[Opening Records to use section]
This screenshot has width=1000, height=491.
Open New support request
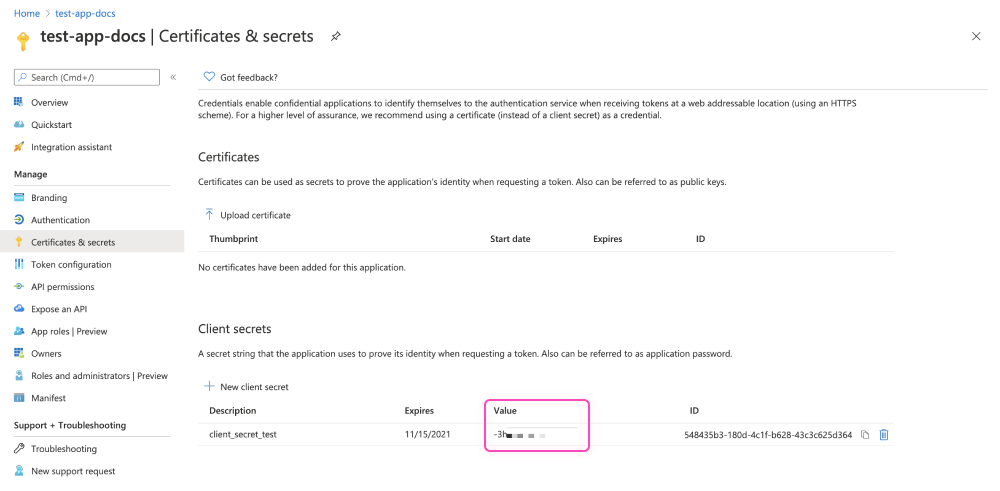73,471
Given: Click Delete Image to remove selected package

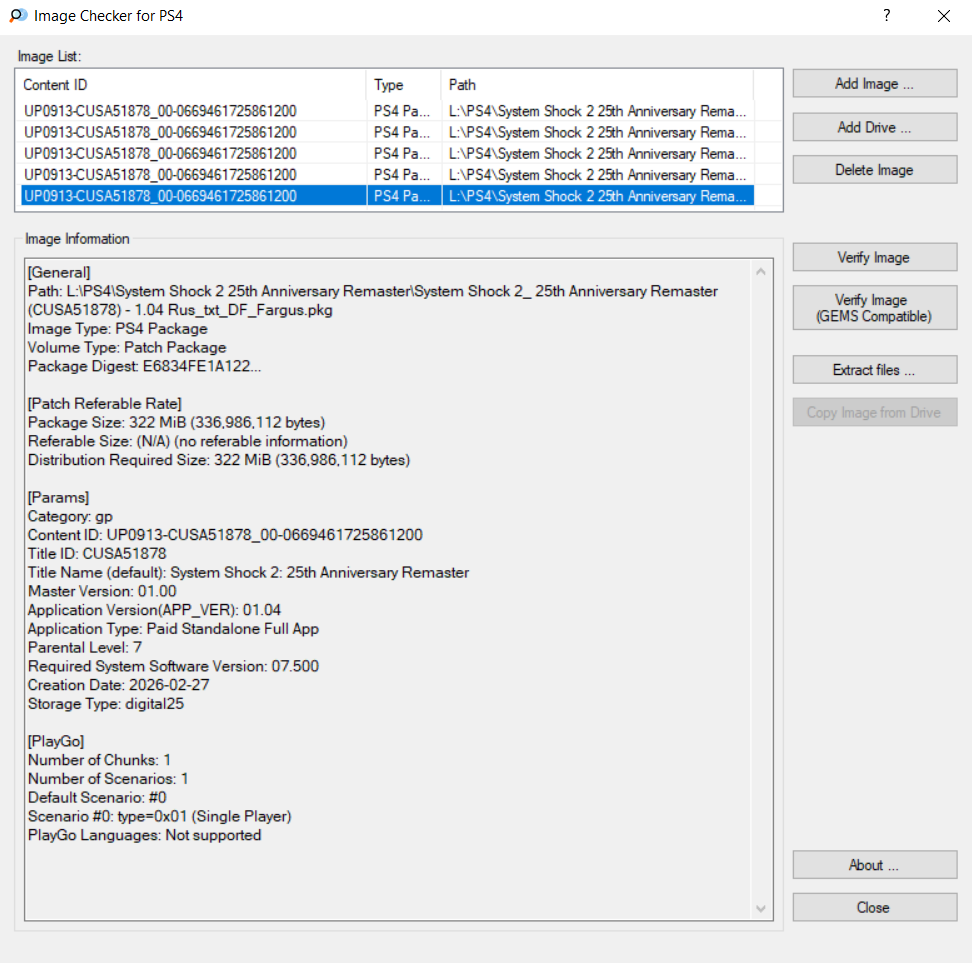Looking at the screenshot, I should (874, 170).
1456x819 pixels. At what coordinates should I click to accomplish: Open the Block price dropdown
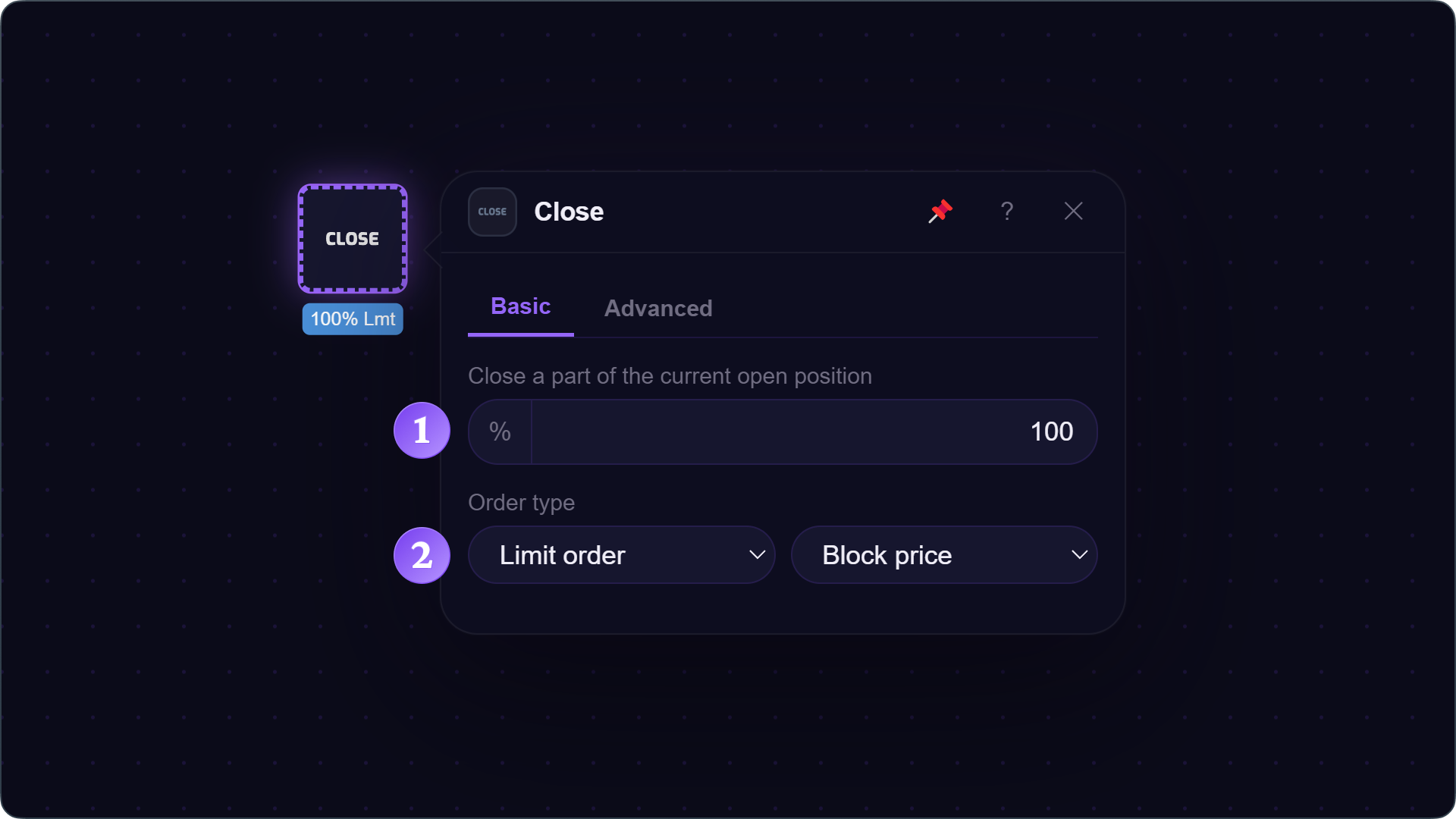pyautogui.click(x=944, y=555)
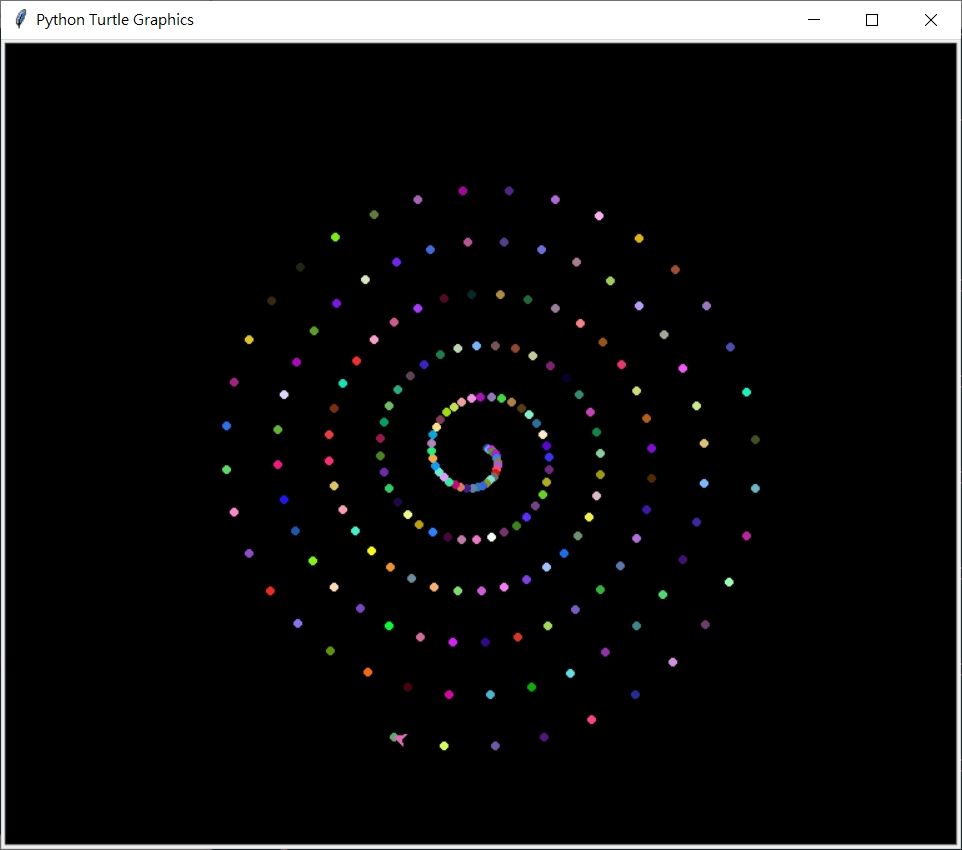Select a blue dot in the bottom-right spiral arm

(x=636, y=696)
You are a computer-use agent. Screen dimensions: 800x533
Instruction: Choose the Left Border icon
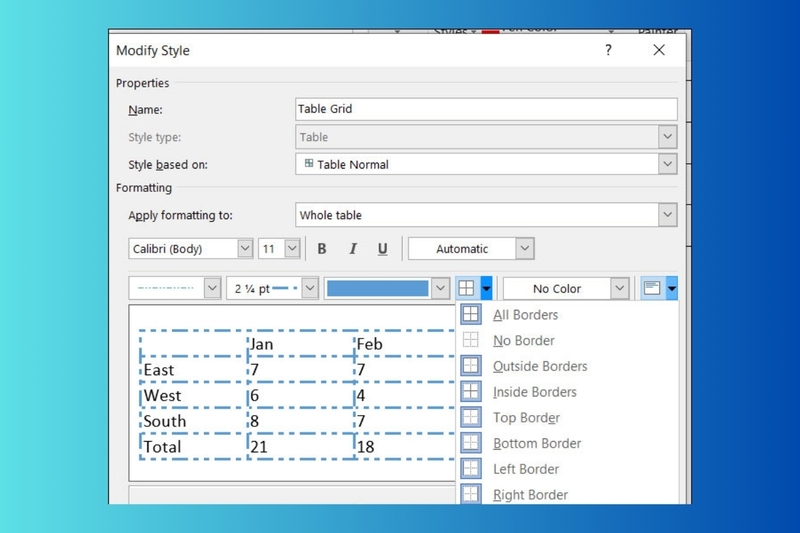click(x=471, y=469)
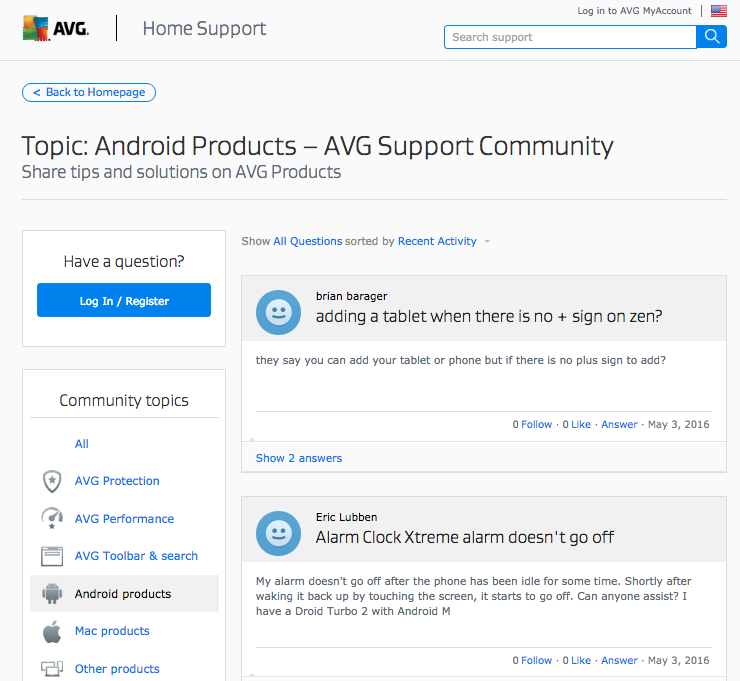
Task: Follow the tablet zen question
Action: (x=532, y=424)
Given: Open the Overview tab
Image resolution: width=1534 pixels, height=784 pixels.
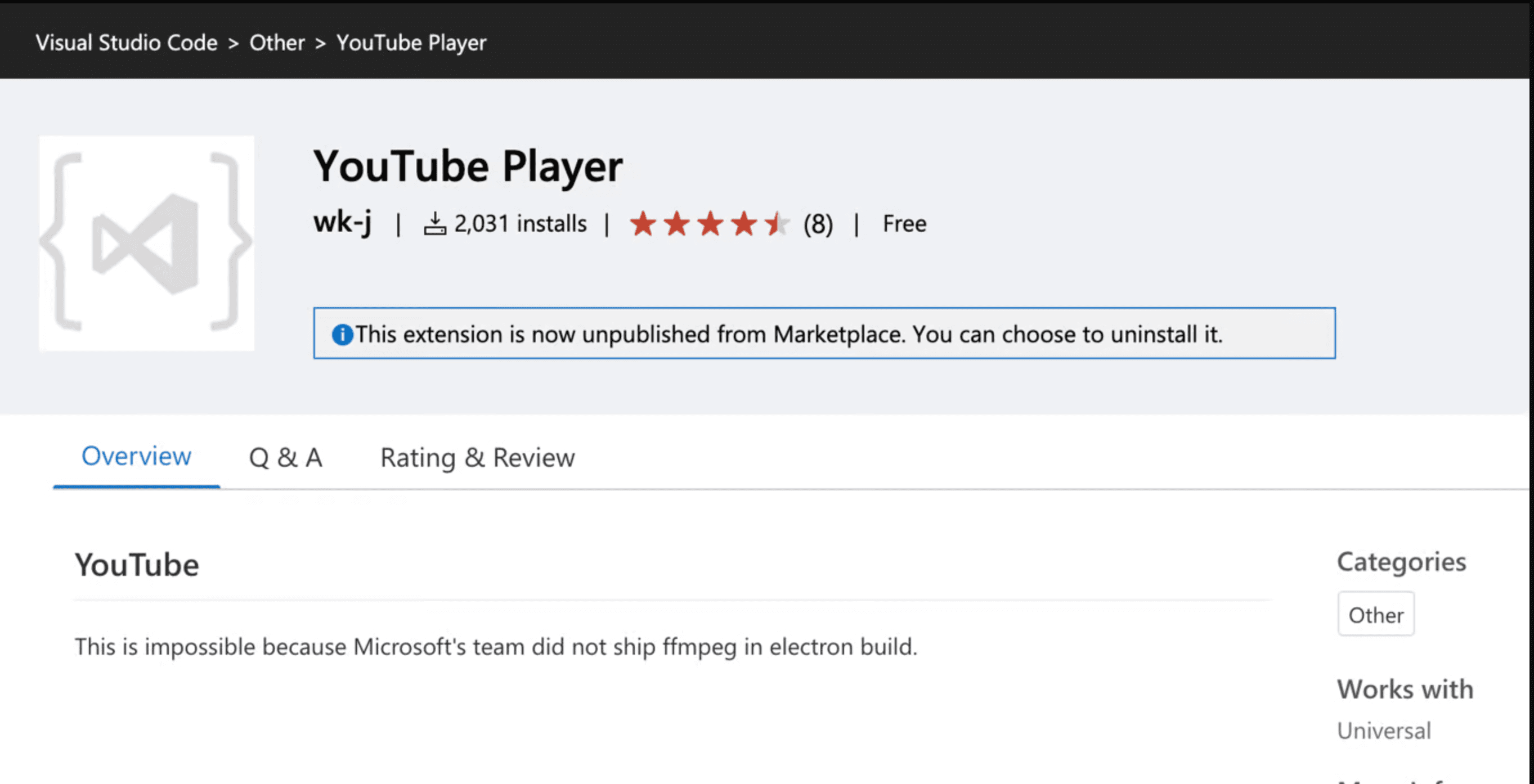Looking at the screenshot, I should click(x=136, y=457).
[Closing Records to use section]
Aim of the exercise: Repeat only the lines from the one holding "Instruction: Choose the Left Border icon" through the last line of the data, inclusive. Keep the pictures out.

Exercise answer:
Instruction: Choose the Left Border icon
click(x=471, y=469)
Task: Follow the tablet zen question
Action: (x=532, y=424)
Given: Open the Overview tab
Image resolution: width=1534 pixels, height=784 pixels.
Looking at the screenshot, I should click(x=136, y=457).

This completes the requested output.